Jewish groups are gearing up to fight the year’s second major congressional school prayer initiative, the latest a proposed constitutional amendment that would bar public schools from preventing “voluntary prayer.”
The amendment, introduced last Friday by Rep. William Dannemeyer (R-Calif.), is not specific on what constitutes voluntary prayer. But it would allow “vocal voluntary prayer” in classrooms at a time set aside by the teacher, though such prayer could not be led by the teacher, explained Paul Mero, Dannemeyer’s press secretary.
Dennis Rapps, executive director of COLPA, the National Jewish Commission on Law and Public Affairs, which represents Orthodox Jewish groups on church-state matters, said voluntary prayer is no problem, unless it has “a coercive aspect to it,” such as a set time.
Rapps said school prayer is “not an issue on COLPA’s agenda.” But he added that any regulation on school prayer “creates an oppressive atmosphere for certain students.”
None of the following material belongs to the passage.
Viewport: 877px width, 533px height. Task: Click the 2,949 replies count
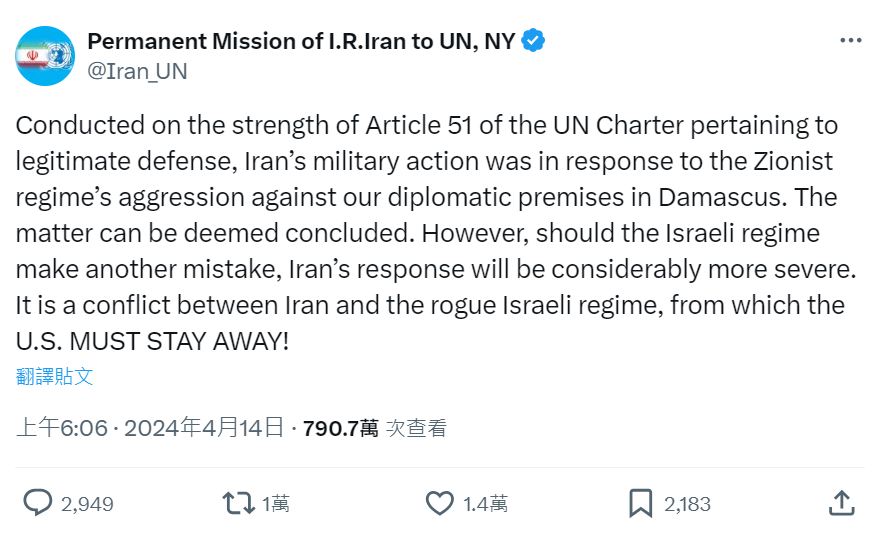coord(87,504)
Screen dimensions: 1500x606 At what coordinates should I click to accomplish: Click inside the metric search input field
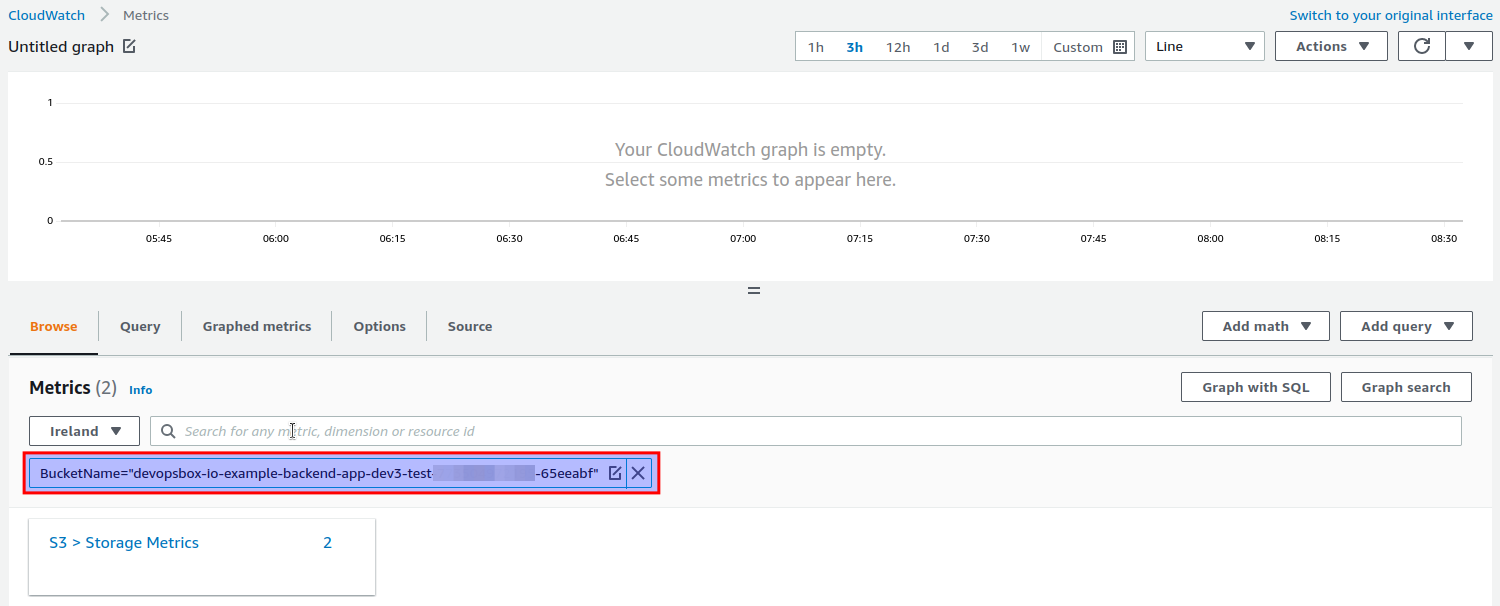[x=500, y=431]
Mero responded by saying a set time is needed so that students do not “disturb the order of the classroom” by offering prayers in the middle of classes.
The Supreme Court first banned organized school prayer in 1962. In its rulings, the court has struck down a “moment of silence” but not specifically a “set time for prayer.”
But “it would be hard for me to see how (a set time) could be sustained” by the Supreme Court, said Richard Fulton, associate legal director of the American Jewish Committee.
TEACHING OF CREATLONISM
The amendment had 32 co-sponsors as of Tuesday, including conservative Reps. Robert Dornan (R-Calif.) and Henry Hyde (R-Ill.). To gain approval, it would need support from a two-thirds majority in each chamber of Congress, plus ratification by 38 states.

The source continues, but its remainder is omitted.